The Pinnacles hike overview
(details in website: click here)
The Pinnacles are a group of razor-sharp limestone formations found on Gunung Api (aka. Mount Api). Formed by centuries of water eroding the unique limestone formations in the area, these spikes can reach 40-50metres in height. The view is dramatic and breathtaking.
The 3days 2nights hike to view The Pinnacles is one of the most popular hikes of the Mulu National Park. However, it must be cautioned that the hike is extremely challenging and dangerous; with numerous instances of near vertical climb. Children below 16years old are not suitable for the hike and there must be mental preparation that not all hikers will be able to complete the climb.
Cost of hike is RM400. Includes:
- Long boat ride to/from start point of 9km hike to Camp 5
- 2-night stay at Camp 5 (basic shelter with cooking and toilets/shower facilities)
- No meals provided. Hikers need to bring own food for the 3days 2nights.
- Boiled water is available (free) at Camp 5.
- Guided hike to view Pinnacles
A comprehensive list of the things to bring are listed in the website (link). In addition, since bedding is not provided, I’ll recommend bringing a sleeping bag.
Day 1 brief:
From Park HQ, long-boat ride to visit Wind Cave and Clearwater Cave (extra fee for caves). After which the long-boat will travel upstream for 45minutes to drop-off the hikers at the start of the 9km trail to Camp 5. Hikers will self-attempt the 9km hike. Free and easy at Camp 5 thereafter.
Day 2 brief:
Early morning start to guided hike to view Pinnacles. Expect full day hike.
Overnight at Camp 5.
Day 3 brief:
9km hike back to the pickup point for the long boats.
Long boats fetch hikers back to Park HQ.
My Day 1 (getting to Camp 5)
Started the day with a good breakfast at the park’s Cafe. Before leaving the cafe, we bought some packed sandwiches for the day’s lunch.

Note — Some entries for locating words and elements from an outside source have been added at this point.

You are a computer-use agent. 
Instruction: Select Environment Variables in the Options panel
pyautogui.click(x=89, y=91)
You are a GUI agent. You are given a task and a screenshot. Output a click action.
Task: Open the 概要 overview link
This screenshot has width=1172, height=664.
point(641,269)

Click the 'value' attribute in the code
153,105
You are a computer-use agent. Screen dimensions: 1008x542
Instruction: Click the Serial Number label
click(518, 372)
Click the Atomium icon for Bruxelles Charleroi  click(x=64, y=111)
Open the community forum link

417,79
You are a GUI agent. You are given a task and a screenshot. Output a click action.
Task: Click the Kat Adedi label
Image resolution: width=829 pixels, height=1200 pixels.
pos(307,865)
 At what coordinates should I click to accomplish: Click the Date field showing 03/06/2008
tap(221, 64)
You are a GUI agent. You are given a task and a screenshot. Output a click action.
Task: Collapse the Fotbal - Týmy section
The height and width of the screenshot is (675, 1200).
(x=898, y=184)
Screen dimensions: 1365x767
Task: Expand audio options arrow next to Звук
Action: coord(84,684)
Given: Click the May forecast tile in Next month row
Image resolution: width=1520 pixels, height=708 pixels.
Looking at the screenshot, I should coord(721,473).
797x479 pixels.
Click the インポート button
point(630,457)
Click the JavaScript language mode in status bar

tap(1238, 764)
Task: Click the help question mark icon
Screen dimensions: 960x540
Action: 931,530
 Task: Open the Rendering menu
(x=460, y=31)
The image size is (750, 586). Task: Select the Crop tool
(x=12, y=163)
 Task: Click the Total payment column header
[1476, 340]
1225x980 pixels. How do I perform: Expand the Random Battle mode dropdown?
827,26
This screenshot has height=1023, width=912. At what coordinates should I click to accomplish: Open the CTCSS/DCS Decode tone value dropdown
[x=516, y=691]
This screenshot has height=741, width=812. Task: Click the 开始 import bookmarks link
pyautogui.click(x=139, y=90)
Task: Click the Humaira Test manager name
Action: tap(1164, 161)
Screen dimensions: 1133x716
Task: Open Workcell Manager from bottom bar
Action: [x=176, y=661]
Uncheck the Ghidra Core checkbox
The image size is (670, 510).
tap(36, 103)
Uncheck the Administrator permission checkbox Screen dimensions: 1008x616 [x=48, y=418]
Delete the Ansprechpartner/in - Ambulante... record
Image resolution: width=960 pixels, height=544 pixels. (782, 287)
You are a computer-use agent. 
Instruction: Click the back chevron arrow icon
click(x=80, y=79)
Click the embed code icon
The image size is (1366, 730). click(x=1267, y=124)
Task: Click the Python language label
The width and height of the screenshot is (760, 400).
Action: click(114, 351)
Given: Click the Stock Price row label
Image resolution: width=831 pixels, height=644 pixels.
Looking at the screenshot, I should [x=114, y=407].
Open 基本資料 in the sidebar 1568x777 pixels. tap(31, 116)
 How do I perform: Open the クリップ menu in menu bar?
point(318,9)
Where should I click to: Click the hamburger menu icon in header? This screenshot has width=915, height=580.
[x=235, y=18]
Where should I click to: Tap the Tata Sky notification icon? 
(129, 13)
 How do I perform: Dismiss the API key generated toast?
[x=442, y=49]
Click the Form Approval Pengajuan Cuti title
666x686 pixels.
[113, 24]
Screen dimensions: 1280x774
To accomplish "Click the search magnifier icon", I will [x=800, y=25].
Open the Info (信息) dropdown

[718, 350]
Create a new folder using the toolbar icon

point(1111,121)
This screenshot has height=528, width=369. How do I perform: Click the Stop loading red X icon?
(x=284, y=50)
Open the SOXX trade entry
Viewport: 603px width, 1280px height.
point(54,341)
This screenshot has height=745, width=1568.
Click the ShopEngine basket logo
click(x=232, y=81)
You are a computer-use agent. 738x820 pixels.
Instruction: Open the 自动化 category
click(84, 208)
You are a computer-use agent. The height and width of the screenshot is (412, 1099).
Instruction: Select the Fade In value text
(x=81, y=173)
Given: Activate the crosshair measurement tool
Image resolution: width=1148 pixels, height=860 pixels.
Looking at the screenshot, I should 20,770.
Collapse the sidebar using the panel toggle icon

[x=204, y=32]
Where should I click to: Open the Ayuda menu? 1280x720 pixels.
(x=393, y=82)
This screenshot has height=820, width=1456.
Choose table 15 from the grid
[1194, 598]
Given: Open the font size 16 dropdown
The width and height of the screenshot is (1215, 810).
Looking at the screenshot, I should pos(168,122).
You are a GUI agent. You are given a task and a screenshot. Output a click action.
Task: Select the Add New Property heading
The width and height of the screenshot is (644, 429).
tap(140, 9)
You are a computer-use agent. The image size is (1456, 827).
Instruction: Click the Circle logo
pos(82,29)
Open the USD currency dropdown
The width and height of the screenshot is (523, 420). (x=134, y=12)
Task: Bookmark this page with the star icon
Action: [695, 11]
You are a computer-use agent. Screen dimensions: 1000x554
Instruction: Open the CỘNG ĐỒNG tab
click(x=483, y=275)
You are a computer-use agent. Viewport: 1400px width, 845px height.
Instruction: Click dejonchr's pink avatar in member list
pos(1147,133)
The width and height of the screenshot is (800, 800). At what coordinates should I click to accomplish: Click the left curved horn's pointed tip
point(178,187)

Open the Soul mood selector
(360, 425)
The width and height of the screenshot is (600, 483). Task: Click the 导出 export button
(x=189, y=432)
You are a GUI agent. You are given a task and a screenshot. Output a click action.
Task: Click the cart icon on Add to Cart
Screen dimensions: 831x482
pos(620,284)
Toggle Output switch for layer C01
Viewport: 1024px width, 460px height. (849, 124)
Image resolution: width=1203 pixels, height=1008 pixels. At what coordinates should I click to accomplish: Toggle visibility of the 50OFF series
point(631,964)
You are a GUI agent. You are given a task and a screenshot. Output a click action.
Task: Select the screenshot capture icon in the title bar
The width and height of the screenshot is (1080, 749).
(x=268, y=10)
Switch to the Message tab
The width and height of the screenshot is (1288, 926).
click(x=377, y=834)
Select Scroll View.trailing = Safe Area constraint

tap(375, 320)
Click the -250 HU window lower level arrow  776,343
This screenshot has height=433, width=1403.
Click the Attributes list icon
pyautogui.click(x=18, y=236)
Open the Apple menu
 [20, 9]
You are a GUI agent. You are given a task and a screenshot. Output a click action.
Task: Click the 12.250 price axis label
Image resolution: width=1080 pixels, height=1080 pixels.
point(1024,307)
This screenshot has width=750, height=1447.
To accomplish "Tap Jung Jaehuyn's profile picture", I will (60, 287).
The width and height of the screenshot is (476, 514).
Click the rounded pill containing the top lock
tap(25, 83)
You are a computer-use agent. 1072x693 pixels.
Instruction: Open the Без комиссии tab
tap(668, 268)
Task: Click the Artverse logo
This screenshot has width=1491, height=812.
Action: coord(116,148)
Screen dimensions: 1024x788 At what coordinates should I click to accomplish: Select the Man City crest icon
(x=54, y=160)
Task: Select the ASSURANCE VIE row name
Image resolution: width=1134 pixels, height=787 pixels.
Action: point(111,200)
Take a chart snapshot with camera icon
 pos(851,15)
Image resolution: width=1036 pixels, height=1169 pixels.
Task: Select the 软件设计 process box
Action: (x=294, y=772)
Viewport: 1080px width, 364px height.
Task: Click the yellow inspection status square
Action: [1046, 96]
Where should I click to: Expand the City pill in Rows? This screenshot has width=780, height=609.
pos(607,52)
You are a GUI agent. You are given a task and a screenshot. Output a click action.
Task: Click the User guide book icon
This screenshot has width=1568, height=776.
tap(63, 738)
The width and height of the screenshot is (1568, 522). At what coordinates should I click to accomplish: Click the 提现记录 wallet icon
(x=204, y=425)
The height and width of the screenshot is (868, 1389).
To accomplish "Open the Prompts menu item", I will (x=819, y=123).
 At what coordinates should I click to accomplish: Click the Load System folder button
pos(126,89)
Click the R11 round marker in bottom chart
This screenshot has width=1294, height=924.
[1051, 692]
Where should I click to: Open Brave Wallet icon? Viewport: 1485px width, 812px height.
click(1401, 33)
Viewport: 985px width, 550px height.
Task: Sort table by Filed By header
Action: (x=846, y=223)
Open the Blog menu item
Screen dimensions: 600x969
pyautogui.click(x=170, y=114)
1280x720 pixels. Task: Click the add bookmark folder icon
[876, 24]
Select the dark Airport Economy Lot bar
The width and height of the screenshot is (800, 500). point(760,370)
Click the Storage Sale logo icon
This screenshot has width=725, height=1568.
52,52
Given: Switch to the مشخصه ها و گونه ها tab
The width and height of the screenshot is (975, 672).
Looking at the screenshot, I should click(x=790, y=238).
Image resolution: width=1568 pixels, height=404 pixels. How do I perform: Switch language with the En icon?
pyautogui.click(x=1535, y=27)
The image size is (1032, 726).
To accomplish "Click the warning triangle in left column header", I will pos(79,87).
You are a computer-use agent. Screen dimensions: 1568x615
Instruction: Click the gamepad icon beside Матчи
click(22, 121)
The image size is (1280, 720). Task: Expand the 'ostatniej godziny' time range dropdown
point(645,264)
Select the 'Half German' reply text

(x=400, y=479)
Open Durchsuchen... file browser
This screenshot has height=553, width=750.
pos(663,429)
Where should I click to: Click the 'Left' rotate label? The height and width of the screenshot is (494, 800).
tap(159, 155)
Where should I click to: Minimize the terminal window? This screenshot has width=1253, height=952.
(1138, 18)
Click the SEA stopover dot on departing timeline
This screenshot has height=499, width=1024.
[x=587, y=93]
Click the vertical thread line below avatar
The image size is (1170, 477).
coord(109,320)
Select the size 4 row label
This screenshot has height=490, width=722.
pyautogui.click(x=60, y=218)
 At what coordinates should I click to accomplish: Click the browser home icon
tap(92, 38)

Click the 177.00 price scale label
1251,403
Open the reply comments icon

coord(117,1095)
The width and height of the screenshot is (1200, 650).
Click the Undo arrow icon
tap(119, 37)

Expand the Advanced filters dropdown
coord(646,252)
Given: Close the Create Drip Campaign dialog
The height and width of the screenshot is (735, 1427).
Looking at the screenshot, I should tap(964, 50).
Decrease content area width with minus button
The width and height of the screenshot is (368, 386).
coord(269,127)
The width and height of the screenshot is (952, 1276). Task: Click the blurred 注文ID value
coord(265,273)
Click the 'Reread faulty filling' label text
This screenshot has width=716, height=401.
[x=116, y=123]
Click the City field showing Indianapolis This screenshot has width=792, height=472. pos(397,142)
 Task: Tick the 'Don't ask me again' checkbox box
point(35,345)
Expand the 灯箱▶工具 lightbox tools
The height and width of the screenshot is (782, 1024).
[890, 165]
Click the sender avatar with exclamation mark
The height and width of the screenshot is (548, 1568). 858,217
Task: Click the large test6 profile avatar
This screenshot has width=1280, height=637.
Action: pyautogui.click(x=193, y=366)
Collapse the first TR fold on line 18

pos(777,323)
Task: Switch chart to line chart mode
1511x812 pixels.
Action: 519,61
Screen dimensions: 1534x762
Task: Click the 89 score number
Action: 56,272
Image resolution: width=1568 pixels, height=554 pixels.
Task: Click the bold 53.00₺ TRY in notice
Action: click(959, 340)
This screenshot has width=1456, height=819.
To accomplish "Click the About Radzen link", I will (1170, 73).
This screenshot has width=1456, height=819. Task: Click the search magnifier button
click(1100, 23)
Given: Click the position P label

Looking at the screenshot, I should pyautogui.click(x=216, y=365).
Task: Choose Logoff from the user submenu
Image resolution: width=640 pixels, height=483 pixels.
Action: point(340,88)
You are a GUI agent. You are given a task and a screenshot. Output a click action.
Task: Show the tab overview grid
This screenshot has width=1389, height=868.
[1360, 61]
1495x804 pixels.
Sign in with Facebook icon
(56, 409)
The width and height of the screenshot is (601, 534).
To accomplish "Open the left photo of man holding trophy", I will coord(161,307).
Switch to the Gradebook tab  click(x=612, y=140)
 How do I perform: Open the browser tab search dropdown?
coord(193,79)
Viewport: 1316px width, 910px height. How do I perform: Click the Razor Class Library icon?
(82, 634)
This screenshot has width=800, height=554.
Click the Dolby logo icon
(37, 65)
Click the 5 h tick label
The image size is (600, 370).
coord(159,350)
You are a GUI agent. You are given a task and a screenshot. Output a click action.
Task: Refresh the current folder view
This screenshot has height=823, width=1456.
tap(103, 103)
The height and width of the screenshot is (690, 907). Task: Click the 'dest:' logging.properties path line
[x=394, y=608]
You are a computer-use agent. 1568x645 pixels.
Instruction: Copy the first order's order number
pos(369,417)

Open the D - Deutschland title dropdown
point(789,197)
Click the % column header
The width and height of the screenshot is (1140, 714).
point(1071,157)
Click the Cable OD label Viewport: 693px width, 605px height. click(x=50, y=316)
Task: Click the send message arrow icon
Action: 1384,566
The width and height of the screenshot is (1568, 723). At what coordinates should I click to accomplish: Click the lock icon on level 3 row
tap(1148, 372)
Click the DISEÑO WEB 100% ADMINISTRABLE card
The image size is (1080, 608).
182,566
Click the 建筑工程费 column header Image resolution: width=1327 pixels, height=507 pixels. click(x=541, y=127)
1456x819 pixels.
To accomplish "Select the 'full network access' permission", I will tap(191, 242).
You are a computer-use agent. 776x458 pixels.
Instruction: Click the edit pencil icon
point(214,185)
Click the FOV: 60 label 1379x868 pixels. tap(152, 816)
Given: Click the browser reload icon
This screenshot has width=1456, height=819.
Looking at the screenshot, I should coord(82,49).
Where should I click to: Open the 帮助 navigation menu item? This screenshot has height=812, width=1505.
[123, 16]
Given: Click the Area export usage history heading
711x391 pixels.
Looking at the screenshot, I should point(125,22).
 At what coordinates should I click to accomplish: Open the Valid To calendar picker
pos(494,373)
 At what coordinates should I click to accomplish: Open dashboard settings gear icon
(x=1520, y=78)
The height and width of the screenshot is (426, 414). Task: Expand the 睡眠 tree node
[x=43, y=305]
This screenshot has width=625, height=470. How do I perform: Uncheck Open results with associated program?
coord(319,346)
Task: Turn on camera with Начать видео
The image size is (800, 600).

The night before, we had set aside personal belongings that we do not need on the 3days hike. We stored these items at the luggage store just beside the HQ office.
As instructed, we gathered at the HQ office at 9.15pm to begin our adventure proper. A guide was waiting for us by the time we reach. There was a group of 10+ visitors including SH and myself. It turns out that only 4 of us from the group would be going to Camp 5 while the rest are only doing a cave tour day trip and returning to the HQ thereafter.
The itinerary for the morning would be to take the long boats to a Penan (local tribe) Handicraft Market in Batu Bungan, followed by a trip to the Wind Cave and Clearwater Cave. After the caves, the day trip visitors would take their return boat ride to HQ while the rest of us (on the Pinnacles trip) would be taking the boat further upstream to start our hike to Camp 5.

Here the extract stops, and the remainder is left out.